Apple: Mac and iPhone both affected by big chip vulnerability

After more than a day of silence, Apple confirmed Thursday that the Mac, iPhone and iPad are all affected by the recently disclosed massive chip vulnerability.

Why it matters: Although the vulnerabilities are at the hardware level, most of the mitigations are being done at the operating system level, putting the onus on companies like Apple, Microsoft and Google. Microsoft and Google have already released and detailed patches for Windows, Chrome OS and Android.

The company said in an online support document that it has recently added security protections to MacOS and iOS designed to prevent one series of attacks, known as Meltdown, and is working to update Safari to prevent against another type of attack, dubbed Spectre. The Apple Watch is not affected, it said.

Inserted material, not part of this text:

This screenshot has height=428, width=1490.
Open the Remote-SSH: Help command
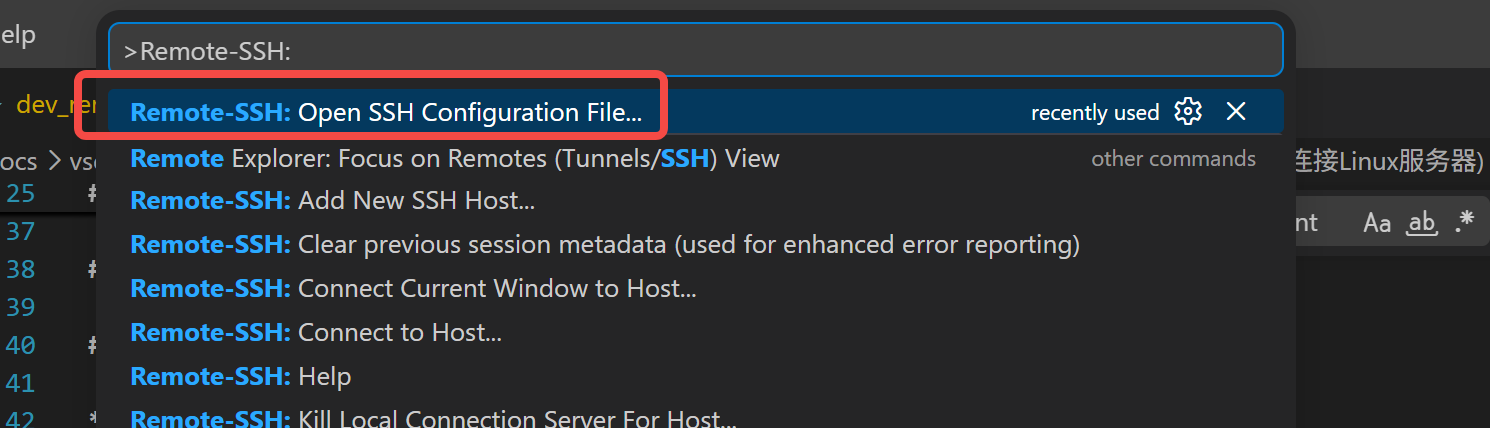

Apple said there are no known exploits for the vulnerabilities and said the iOS and MacOS updates “resulted in no measurable reduction in the performance of macOS and iOS” as measured by various benchmark tests.

The current updates to MacOS and iOS protect against Meltdown, but Apple said it will look to incorporate better protections against Spectre-type attacks in future updates to those operating systems.

The bigger immediate threat from Spectre, Apple said, is in the Safari browser. “Analysis of these techniques revealed that while they are extremely difficult to exploit, even by an app running locally on a Mac or iOS device, they can be potentially exploited in JavaScript running in a web browser,” Apple said. “Apple will release an update for Safari on macOS and iOS in the coming days to mitigate these exploit techniques.”

Apple said its current testing shows little impact on most benchmarks with a 2.5% impact on one test, known as JetStream. “We continue to develop and test further mitigations within the operating system for the Spectre techniques, and will release them in upcoming updates of iOS, macOS, tvOS, and watchOS.”